日本では8月15日が終戦記念日になっています。一方、アメリカでは9月2日が戦勝記念日とされています。1945年9月2日に、東京湾の戦艦ミズーリ号上で日本が降伏文書に調印したことがその由来です。

東京港区の麻布台ヒルズ、森JPタワー5階にある外務省外交史料館展示室に、降伏文書の複製が展示されています。こちらがその写真です。

見開きの左側に降伏文書の内容が、右側に各国代表等の署名があります。右側の署名欄をよく見てください。

署名欄の一番上には重光葵外務大臣が署名しています。その下は梅津美治郎参謀総長です。

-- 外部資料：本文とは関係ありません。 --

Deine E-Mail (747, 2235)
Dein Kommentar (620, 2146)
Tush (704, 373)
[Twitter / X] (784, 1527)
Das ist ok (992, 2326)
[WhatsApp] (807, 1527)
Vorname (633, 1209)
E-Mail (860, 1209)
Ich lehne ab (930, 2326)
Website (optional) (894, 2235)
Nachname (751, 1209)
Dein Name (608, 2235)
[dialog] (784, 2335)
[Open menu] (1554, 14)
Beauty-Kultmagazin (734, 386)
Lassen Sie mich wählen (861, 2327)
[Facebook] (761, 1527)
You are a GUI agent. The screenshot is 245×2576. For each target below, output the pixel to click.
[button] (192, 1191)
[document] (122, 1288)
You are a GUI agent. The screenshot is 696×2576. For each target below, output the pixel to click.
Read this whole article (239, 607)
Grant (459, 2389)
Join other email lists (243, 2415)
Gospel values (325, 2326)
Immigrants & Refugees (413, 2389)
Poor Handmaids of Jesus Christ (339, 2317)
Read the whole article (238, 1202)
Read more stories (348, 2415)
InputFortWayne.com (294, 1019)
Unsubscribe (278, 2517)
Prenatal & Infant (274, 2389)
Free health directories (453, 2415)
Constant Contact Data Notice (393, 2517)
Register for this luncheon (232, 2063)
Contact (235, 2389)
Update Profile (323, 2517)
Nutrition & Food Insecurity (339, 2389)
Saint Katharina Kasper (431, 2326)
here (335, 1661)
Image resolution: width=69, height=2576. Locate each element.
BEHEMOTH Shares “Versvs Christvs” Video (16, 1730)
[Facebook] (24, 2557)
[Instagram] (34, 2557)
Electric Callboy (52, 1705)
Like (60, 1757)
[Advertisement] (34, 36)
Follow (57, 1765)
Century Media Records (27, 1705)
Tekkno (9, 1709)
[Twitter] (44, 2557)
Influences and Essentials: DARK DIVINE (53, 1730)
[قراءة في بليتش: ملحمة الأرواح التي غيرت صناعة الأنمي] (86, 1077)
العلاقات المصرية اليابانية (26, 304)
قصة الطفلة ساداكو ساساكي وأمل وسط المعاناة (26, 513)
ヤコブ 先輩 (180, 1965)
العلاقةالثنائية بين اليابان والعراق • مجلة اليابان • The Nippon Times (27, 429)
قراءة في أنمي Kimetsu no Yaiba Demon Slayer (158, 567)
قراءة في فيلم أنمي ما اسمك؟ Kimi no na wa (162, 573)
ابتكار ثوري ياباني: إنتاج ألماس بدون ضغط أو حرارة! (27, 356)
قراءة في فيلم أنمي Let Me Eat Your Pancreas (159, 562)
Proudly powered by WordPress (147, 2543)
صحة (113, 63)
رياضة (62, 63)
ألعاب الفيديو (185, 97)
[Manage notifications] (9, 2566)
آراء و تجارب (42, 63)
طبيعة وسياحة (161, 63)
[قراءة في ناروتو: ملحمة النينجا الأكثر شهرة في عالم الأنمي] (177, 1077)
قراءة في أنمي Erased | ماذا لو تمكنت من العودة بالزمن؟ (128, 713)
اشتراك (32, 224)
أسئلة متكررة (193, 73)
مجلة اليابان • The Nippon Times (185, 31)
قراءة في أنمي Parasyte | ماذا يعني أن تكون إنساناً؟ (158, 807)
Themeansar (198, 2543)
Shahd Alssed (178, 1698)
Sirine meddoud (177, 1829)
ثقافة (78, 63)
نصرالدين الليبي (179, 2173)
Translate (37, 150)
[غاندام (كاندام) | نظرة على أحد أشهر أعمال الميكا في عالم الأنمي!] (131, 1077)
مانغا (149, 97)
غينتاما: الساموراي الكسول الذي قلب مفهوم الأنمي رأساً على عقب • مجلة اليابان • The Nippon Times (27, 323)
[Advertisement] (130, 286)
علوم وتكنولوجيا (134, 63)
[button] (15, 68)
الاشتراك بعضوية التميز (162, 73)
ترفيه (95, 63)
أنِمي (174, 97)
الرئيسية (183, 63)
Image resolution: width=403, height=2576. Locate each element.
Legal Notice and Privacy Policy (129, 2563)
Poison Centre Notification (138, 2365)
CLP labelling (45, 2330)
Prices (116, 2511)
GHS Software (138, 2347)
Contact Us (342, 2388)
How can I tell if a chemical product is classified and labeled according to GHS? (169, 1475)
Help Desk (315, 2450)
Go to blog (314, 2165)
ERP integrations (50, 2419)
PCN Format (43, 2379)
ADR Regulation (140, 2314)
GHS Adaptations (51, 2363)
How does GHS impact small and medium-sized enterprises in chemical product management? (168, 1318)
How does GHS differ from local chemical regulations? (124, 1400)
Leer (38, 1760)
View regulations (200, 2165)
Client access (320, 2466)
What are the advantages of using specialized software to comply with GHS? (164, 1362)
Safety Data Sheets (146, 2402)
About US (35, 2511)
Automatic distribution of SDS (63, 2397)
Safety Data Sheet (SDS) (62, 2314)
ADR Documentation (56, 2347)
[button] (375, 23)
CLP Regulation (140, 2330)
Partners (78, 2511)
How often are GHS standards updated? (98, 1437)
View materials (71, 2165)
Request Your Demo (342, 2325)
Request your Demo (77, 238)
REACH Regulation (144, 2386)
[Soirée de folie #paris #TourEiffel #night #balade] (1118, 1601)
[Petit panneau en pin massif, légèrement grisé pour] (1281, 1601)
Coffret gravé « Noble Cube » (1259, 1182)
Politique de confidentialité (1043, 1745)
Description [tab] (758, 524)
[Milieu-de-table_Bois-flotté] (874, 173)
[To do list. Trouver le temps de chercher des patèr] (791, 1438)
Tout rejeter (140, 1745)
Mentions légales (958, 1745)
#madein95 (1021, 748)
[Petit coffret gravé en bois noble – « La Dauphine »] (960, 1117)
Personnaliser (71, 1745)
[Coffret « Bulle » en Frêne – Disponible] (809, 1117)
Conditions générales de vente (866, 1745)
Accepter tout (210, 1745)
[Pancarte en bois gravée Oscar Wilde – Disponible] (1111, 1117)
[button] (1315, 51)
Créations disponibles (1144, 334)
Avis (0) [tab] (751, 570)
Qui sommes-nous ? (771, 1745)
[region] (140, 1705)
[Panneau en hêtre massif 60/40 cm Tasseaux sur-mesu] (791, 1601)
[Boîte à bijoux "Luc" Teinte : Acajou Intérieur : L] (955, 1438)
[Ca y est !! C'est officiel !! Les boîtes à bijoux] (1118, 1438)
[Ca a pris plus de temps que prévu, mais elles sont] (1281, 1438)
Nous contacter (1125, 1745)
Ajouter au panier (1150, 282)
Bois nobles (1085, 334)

連合国側からは、まず連合国の代表として連合国軍最高司令官ダグラス・マッカーサーが署名しています。以下、アメリカ代表、中華民国代表、イギリス代表、ソ連代表、オーストラリア代表が署名しています。

赤枠で囲っているのはカナダ代表の署名欄ですが、空欄になっています。これはカナダ代表のローレンス・ムーア・コスグレーヴ 陸軍大佐が、間違えてひとつ下のフランス代表の欄に書いてしまったためです。署名欄の線の真下に、対応する国名が書かれていたのですが、コスグレーヴ大佐は「国名の下の欄に署名する」と勘違いしてしまったのでしょう。

結局、自国の欄に署名されたフランス代表はその下のオランダ代表の欄に、オランダ代表はその下のニュージーランド代表の欄に、ニュージーランド代表は下の余白に署名することになりました。さらに、署名と国名が正しく対応するように、印刷された国名を横線で消して手書きで国名を書き直しています。

気付いたとき、その場はどんな雰囲気だったのでしょうか。『おい・・・これどうすんだよ・・・』という重苦しい雰囲気だったのでしょうか。意外と「ちょっと大佐!間違えてますって(笑)」という和やかな雰囲気だったのかもしれません。

いずれにせよ、今更文書を印刷し直すこともできないということで、写真にあるように手書きでの訂正という判断になりました。